Return exactly the lines of the entries that start at the line containing "Image resolution: width=1361" and continue to the last line. Omit the pictures.

▼

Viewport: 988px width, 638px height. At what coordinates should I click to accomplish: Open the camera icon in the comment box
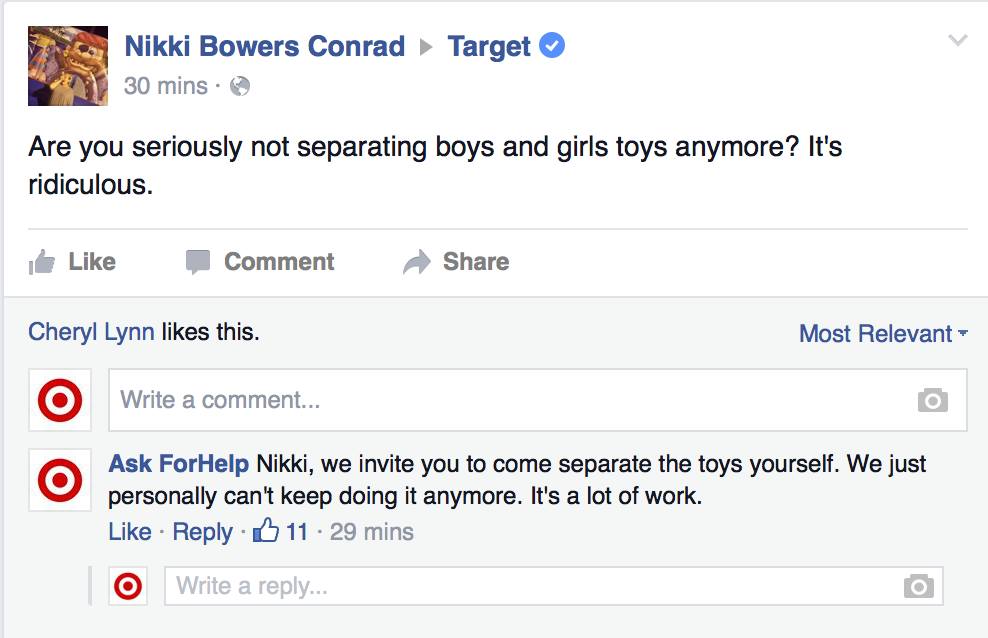point(933,399)
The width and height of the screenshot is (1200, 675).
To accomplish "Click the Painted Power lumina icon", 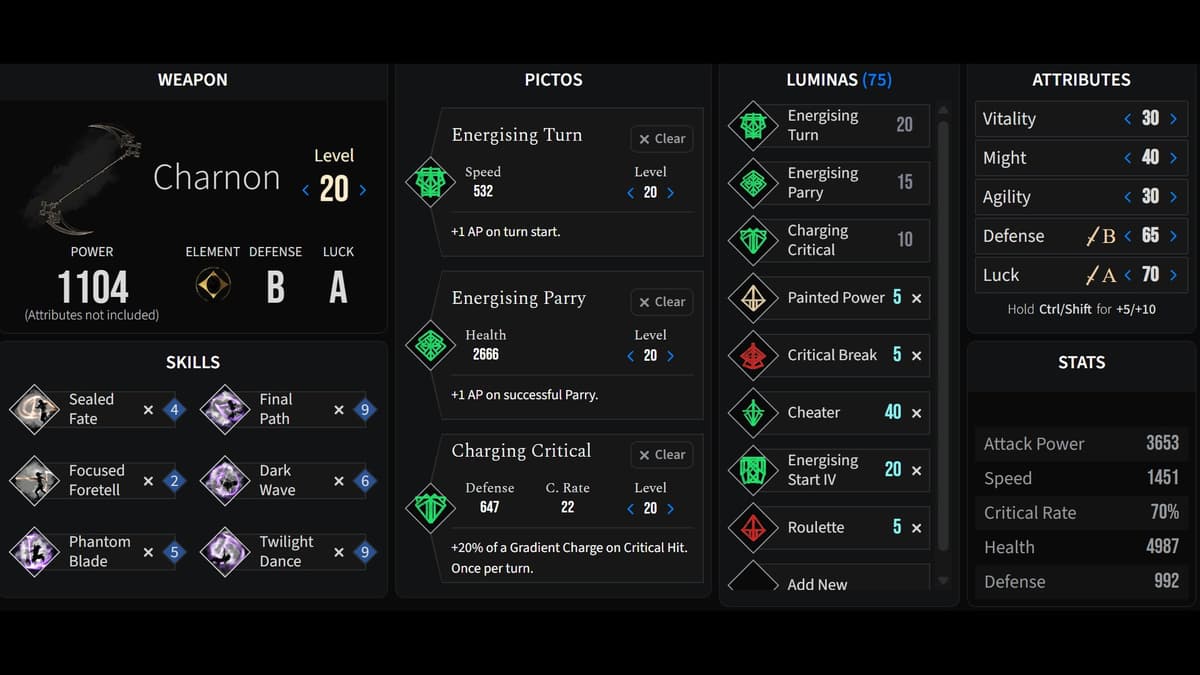I will [x=753, y=298].
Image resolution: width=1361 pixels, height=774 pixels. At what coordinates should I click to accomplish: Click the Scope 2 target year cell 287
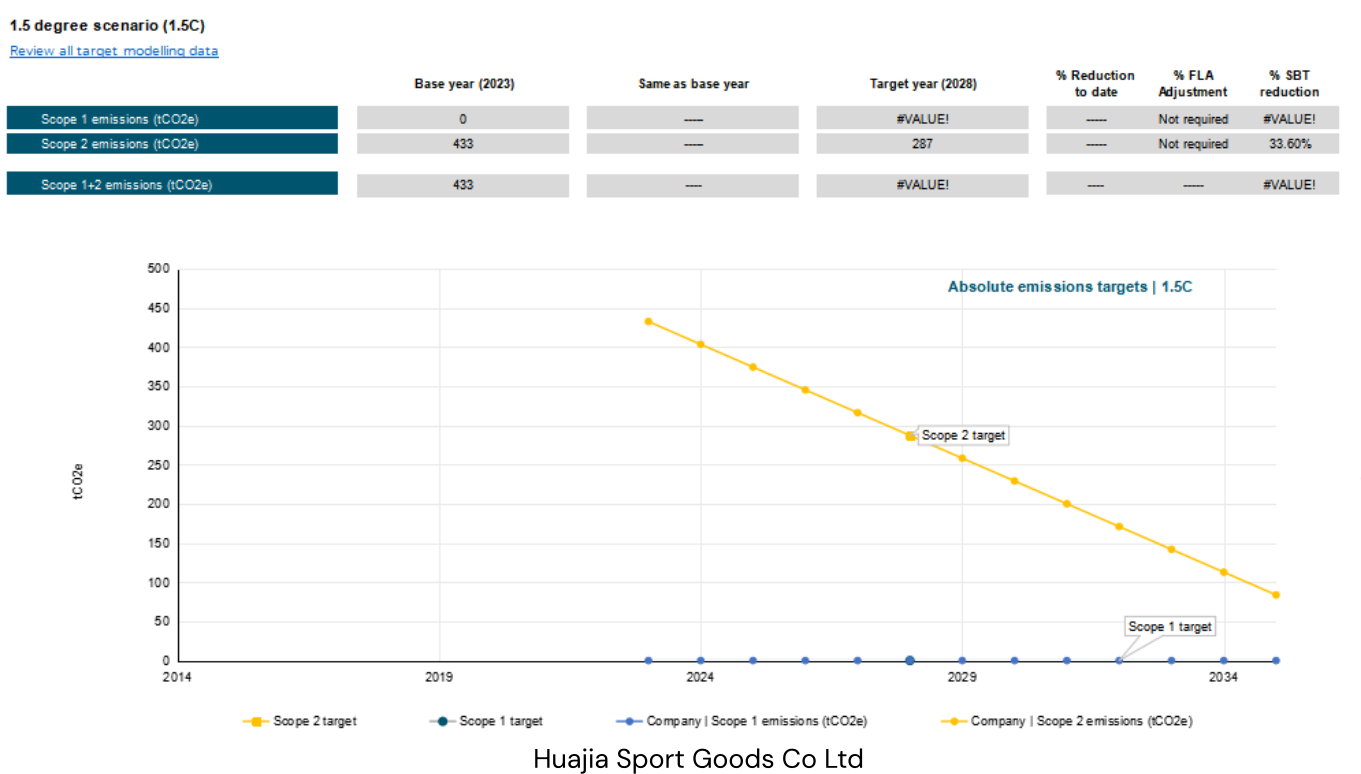point(922,144)

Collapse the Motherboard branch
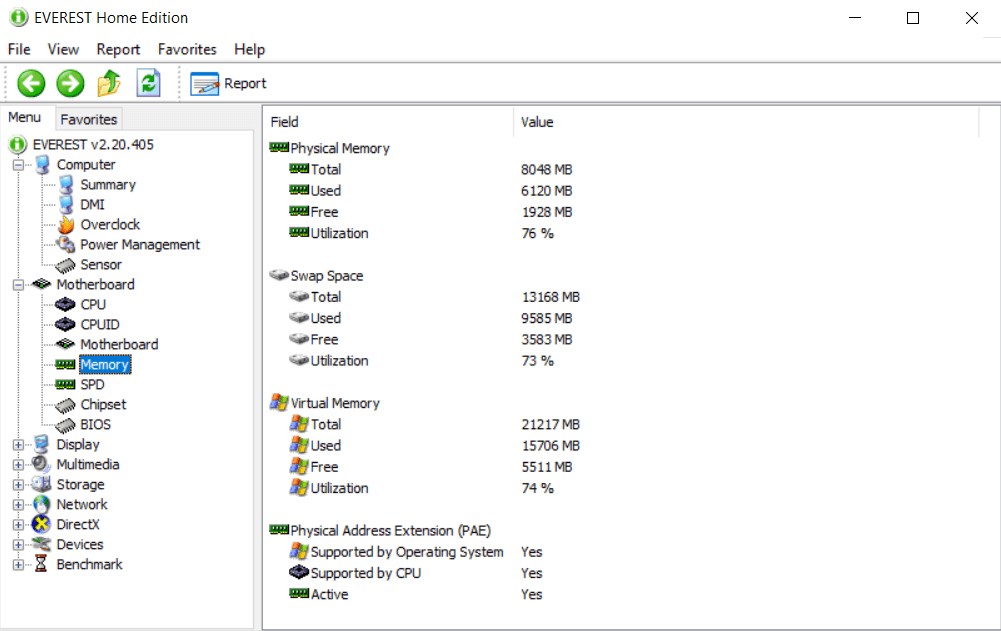point(16,284)
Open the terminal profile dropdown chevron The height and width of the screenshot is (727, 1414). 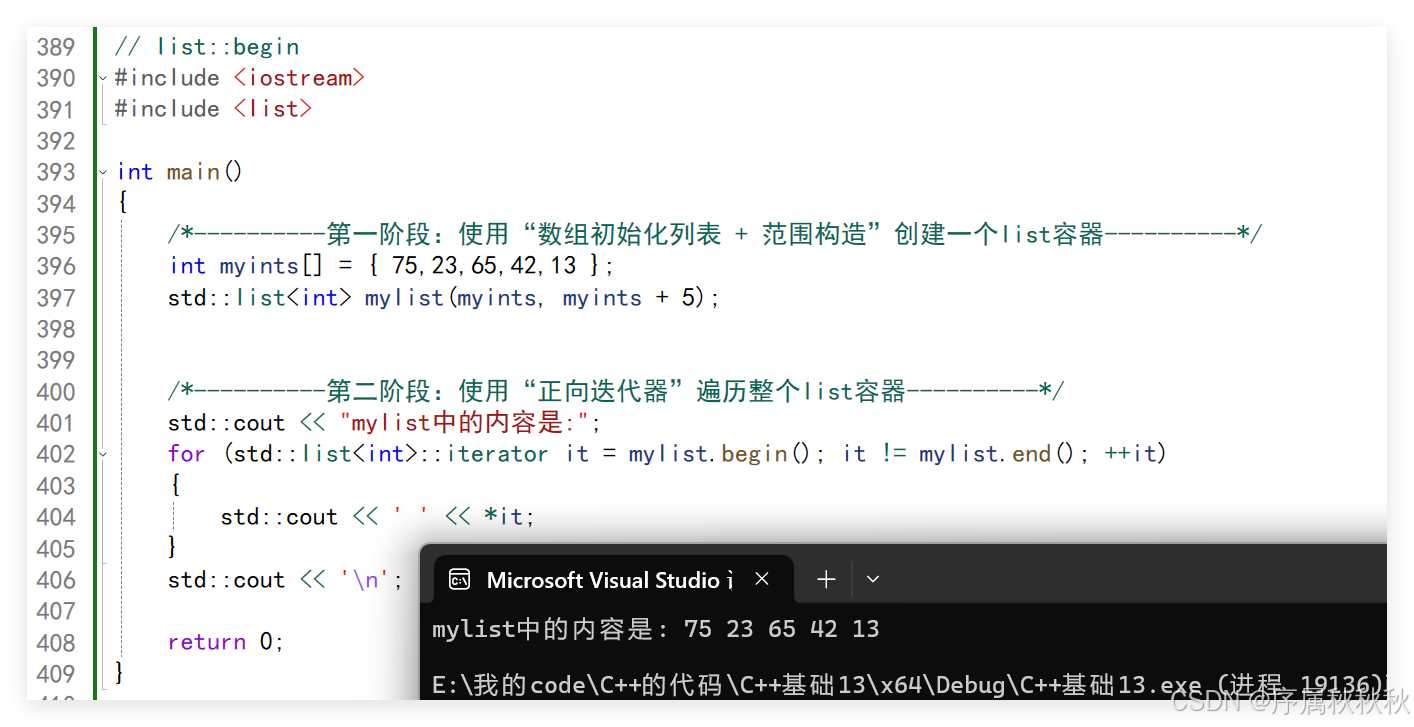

▲

● **Solution**
Image resolution: width=1361 pixels, height=774 pixels. At what coordinates should I click to accomplish: Click the Scope 2 target year cell 287
point(922,144)

Collapse the Motherboard branch
point(16,284)
Open the terminal profile dropdown chevron The height and width of the screenshot is (727, 1414). 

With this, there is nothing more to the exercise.